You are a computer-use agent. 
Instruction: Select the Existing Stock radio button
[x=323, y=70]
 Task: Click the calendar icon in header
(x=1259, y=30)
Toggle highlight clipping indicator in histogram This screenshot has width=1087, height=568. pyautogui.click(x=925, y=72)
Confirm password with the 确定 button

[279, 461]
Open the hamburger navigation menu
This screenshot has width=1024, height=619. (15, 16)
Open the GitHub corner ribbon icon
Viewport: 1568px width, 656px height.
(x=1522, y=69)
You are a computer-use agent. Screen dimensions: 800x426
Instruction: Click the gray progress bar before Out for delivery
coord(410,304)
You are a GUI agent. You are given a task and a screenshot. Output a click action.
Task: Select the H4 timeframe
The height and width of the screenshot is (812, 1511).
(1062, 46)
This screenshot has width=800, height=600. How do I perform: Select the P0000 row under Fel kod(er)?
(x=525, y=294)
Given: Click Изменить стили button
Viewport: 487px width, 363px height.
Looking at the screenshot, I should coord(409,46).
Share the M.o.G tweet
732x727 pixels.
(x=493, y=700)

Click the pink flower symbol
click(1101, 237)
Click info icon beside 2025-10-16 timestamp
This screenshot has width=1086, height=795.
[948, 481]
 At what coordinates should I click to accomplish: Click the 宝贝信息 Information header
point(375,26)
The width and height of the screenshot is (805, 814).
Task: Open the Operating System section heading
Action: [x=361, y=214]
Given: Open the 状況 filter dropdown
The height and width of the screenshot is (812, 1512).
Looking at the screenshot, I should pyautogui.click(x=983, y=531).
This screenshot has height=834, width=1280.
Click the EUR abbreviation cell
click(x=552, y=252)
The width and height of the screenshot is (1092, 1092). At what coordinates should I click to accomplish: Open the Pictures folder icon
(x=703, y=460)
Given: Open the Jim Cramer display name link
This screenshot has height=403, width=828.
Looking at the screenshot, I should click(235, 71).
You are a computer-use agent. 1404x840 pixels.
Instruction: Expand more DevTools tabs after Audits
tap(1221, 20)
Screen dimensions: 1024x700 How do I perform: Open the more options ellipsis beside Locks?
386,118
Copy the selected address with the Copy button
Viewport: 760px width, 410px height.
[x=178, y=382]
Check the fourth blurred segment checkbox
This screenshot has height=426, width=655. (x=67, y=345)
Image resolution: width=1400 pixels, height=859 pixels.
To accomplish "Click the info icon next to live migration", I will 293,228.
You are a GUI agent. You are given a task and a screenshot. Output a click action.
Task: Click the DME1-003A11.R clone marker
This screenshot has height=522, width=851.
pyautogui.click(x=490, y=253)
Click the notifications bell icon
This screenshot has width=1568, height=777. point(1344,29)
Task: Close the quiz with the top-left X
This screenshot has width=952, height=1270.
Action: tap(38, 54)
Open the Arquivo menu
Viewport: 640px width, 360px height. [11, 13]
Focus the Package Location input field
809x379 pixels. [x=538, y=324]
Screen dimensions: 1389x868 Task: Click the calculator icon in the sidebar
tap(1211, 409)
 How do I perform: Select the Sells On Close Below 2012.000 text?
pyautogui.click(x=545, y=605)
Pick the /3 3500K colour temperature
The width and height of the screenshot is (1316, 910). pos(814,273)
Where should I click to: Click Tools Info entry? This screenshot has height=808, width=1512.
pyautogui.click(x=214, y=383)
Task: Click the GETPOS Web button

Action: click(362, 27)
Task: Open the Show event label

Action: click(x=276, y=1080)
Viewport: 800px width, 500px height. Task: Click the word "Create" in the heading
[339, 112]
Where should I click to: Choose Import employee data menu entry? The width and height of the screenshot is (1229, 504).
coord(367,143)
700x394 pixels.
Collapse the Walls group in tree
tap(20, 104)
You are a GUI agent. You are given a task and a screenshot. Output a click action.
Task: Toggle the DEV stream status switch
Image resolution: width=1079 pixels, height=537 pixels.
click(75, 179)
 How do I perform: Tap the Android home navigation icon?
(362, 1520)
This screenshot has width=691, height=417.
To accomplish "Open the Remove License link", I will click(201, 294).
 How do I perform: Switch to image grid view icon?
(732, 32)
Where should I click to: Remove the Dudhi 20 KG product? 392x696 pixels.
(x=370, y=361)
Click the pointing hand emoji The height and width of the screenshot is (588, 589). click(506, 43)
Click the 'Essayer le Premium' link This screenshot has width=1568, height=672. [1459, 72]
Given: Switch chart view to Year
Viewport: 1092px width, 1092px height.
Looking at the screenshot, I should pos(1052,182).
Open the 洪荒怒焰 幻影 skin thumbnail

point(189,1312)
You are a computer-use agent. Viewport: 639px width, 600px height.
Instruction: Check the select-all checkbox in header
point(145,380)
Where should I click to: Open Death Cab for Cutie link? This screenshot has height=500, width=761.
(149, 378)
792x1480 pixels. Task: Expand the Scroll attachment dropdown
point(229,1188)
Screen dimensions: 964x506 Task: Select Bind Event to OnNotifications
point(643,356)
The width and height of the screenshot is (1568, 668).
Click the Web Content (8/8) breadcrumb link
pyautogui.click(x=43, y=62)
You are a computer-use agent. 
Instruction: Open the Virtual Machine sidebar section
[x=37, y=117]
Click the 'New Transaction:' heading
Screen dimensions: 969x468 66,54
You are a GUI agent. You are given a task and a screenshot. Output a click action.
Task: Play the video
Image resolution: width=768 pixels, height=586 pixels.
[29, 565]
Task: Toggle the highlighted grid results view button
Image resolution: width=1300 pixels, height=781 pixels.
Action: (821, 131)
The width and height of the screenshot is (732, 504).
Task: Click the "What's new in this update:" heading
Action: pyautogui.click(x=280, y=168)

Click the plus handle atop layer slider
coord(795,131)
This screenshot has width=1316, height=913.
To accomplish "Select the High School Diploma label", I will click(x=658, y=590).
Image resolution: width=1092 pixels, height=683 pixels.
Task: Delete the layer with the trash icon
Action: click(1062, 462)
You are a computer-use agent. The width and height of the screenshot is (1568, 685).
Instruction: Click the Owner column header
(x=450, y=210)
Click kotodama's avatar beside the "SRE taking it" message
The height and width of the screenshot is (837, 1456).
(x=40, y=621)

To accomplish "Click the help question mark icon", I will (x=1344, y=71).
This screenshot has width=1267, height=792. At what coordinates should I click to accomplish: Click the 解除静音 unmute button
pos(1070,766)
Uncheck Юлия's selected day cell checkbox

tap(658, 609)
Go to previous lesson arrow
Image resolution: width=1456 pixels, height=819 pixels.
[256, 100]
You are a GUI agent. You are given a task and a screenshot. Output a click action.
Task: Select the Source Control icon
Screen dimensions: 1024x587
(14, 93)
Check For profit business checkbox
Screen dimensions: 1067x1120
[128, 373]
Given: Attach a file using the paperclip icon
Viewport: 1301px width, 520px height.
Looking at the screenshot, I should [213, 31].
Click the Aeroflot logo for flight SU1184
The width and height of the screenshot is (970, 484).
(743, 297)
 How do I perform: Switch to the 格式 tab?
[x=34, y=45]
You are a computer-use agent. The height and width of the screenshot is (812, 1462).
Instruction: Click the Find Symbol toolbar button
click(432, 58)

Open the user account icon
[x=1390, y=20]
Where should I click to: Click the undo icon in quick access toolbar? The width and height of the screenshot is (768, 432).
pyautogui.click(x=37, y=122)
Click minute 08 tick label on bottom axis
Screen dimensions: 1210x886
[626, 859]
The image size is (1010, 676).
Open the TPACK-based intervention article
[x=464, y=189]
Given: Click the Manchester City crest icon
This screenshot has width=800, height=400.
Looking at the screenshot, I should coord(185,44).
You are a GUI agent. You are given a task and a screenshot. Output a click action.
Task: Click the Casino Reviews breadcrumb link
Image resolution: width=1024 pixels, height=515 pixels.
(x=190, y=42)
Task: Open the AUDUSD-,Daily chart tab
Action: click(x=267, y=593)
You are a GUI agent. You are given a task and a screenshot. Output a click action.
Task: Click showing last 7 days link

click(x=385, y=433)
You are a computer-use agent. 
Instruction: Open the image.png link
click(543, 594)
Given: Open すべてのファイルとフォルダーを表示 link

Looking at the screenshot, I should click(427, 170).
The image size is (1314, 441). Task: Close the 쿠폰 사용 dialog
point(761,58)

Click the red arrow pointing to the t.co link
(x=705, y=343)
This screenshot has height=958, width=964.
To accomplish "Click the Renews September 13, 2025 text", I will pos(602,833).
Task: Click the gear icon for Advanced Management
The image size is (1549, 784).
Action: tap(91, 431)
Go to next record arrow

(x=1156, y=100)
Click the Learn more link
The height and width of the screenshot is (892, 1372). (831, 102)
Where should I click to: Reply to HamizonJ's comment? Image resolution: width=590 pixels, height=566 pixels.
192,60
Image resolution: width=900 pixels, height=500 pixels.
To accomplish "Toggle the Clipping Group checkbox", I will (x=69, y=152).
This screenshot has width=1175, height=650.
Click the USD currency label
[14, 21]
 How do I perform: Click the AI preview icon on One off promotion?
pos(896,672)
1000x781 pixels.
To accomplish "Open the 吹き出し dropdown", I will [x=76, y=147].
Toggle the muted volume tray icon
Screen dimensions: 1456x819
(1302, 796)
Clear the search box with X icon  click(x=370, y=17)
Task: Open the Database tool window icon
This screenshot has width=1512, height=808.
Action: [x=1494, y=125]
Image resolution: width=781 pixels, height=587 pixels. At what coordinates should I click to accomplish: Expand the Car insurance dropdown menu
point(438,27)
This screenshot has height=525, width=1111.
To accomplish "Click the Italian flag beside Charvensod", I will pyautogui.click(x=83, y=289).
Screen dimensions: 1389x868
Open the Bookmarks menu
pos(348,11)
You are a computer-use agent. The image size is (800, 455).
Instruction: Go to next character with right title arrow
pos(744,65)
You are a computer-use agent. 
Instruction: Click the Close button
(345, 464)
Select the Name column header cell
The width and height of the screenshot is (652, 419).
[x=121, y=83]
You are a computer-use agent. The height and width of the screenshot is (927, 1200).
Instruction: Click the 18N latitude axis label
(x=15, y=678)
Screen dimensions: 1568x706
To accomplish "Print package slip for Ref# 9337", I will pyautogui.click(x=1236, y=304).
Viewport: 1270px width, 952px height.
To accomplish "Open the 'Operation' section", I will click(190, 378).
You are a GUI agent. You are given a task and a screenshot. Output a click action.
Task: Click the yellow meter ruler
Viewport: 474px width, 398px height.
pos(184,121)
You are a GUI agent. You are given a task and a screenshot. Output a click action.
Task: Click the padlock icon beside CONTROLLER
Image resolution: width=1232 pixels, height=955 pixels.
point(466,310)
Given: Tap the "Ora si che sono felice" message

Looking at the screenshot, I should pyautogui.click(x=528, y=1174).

**Aim of the exercise:**
Please update the data between the lines holding "This screenshot has height=834, width=1280." and "Action: click(362, 27)", inclusive, by replacing "notifications" with "alerts" and leaving everything else unchanged. Return only those lines.

**Answer in full:**
This screenshot has height=834, width=1280.
Click the EUR abbreviation cell
click(x=552, y=252)
The width and height of the screenshot is (1092, 1092). At what coordinates should I click to accomplish: Open the Pictures folder icon
(x=703, y=460)
Given: Open the Jim Cramer display name link
This screenshot has height=403, width=828.
Looking at the screenshot, I should click(235, 71).
You are a computer-use agent. 1404x840 pixels.
Instruction: Expand more DevTools tabs after Audits
tap(1221, 20)
Screen dimensions: 1024x700 How do I perform: Open the more options ellipsis beside Locks?
386,118
Copy the selected address with the Copy button
Viewport: 760px width, 410px height.
[x=178, y=382]
Check the fourth blurred segment checkbox
This screenshot has height=426, width=655. (x=67, y=345)
Image resolution: width=1400 pixels, height=859 pixels.
To accomplish "Click the info icon next to live migration", I will 293,228.
You are a GUI agent. You are given a task and a screenshot. Output a click action.
Task: Click the DME1-003A11.R clone marker
This screenshot has height=522, width=851.
pyautogui.click(x=490, y=253)
Click the alerts bell icon
This screenshot has width=1568, height=777. point(1344,29)
Task: Close the quiz with the top-left X
This screenshot has width=952, height=1270.
Action: tap(38, 54)
Open the Arquivo menu
Viewport: 640px width, 360px height. [11, 13]
Focus the Package Location input field
809x379 pixels. [x=538, y=324]
Screen dimensions: 1389x868 Task: Click the calculator icon in the sidebar
tap(1211, 409)
 How do I perform: Select the Sells On Close Below 2012.000 text?
pyautogui.click(x=545, y=605)
Pick the /3 3500K colour temperature
The width and height of the screenshot is (1316, 910). pos(814,273)
Where should I click to: Click Tools Info entry? This screenshot has height=808, width=1512.
pyautogui.click(x=214, y=383)
Task: Click the GETPOS Web button

Action: click(362, 27)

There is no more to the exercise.